接下来,第一次出现在返回的索引的左侧,因此您相应地设置边界并重复运行二进制搜索,直到索引左侧的元素不等于键。在最后一次出现时类似地进行

binary_search(0, n-1, key)
{
    /* run binary search, get index of key */
    leftmost=min(leftmost, index)
    if (array[index-1]==key and leftmost==index)
        binary_search(0, index-1, key)
    rightmost=max(rightmost, index)
    if (array[index+1]==key and rightmost==index)
        binary_search(index+1, n-1, key)
}

答案 3 :(得分:0)

只需对元素(e)执行常规二进制搜索。让我们说它返回索引i。 为了找到第一次出现的索引,只需重复搜索[0&lt; - &gt; i-1]上的e,直到搜索不再找到e为止。 类似地,最后一次出现[i + 1&lt; - &gt; n]。

答案 4 :(得分:0)

以下是二元搜索的4种变体,以及测试代码。在抽象术语中,这些搜索有序数组X [1..N],它可能包含重复数据值,用于特定值T.

  • BinSearch_A() - 找到X [P] = T的任意索引P.
  • BinSearch_B() - 找到X [P] = T的最小指数P.
  • BinSearch_C() - 找到X [P] = Y的最大指数P.
  • BinSearch_D() - 找到索引的范围P..Q,其中X [P] = T(但是X [P-1]!= T)并且X [Q] = T(但是X) [Q + 1]!= T)。

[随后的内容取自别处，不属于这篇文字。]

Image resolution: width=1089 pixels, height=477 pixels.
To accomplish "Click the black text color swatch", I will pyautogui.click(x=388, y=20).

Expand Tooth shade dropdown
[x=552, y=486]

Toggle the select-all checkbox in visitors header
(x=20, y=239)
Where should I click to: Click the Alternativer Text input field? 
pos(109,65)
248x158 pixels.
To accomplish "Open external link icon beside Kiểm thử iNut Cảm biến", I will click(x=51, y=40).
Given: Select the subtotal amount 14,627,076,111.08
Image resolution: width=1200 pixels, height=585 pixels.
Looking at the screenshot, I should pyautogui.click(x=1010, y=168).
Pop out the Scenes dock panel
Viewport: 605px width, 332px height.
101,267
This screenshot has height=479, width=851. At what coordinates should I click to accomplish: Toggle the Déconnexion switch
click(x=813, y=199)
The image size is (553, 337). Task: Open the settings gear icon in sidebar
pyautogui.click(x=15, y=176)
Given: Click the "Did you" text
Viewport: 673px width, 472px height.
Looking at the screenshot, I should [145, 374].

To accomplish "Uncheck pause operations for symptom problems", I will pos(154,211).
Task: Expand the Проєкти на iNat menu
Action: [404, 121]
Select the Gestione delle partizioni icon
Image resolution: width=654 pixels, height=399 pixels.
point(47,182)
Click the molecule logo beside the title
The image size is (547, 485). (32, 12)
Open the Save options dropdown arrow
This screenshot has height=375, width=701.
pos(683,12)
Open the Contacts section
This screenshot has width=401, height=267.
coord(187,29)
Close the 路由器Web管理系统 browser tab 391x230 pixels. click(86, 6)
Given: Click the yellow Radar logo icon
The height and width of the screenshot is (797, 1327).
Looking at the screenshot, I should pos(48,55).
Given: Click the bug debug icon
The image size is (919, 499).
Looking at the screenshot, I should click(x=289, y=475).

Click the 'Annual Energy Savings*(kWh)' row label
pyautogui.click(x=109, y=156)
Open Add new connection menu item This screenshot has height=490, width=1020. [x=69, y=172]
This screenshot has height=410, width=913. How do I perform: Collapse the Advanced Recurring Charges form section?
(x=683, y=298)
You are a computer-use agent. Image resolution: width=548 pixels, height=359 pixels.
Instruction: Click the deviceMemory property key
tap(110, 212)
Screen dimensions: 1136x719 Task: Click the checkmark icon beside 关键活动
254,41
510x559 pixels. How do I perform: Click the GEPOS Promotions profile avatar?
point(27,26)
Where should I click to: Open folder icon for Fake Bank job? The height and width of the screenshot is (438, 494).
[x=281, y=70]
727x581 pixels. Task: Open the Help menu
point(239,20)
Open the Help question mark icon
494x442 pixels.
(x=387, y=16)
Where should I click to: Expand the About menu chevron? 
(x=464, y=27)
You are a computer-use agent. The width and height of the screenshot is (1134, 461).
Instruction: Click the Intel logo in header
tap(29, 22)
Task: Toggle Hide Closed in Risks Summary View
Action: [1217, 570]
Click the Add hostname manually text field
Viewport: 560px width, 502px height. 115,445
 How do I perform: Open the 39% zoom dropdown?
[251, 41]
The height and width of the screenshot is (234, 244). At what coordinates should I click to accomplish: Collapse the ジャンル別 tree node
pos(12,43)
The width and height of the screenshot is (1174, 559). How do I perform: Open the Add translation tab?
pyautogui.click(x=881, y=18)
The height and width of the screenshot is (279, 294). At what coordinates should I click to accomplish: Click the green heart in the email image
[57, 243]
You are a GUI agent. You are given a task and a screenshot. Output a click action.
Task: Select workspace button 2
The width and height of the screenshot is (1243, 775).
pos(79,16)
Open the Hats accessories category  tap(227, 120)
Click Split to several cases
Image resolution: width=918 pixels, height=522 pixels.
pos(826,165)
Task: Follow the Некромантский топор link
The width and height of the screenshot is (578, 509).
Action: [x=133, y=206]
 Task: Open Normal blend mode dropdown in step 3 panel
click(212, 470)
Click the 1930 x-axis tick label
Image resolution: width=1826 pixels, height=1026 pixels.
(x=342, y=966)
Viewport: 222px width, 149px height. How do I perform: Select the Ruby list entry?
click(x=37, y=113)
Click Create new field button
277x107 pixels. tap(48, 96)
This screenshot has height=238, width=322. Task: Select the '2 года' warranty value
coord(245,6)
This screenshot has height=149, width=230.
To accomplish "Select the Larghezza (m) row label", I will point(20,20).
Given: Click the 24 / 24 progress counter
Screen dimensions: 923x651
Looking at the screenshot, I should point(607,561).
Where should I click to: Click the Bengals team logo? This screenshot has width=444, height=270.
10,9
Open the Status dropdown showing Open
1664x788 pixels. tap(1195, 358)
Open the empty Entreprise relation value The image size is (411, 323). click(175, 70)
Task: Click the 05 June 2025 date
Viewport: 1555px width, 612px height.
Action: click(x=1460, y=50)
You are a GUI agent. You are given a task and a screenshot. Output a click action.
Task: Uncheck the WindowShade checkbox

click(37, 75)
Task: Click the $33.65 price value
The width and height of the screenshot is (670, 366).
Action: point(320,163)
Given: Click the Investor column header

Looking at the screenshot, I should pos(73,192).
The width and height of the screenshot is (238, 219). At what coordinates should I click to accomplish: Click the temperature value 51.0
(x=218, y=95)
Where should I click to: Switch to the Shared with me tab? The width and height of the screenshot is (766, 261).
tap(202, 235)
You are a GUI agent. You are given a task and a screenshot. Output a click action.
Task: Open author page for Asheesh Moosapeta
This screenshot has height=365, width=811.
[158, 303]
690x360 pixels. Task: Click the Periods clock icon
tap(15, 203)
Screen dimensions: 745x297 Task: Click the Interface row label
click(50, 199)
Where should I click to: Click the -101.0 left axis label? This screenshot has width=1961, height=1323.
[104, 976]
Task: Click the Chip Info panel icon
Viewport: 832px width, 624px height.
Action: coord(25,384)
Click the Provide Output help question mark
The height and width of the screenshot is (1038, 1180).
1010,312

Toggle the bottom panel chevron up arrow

BinSearch_D()是问题所需要的,但理解其他三个将有助于理解最终结果。

该代码基于Programming Pearls, 1st Edn第8章的材料。它显示BinSearch_A() - 它在前面的章节中开发 - 然后将其修改为BinSearch_B(),作为优化搜索1000个条目数组中的值的第一步。

提供的代码包含基于1的数组的伪代码,基于0的数组的实际C代码,以及广泛验证数据和结果的测试工具。它是330行,其中30行是空白的,大约有100个是注释,12个是标题,类型和声明,90个是4个实现,100个是测试代码。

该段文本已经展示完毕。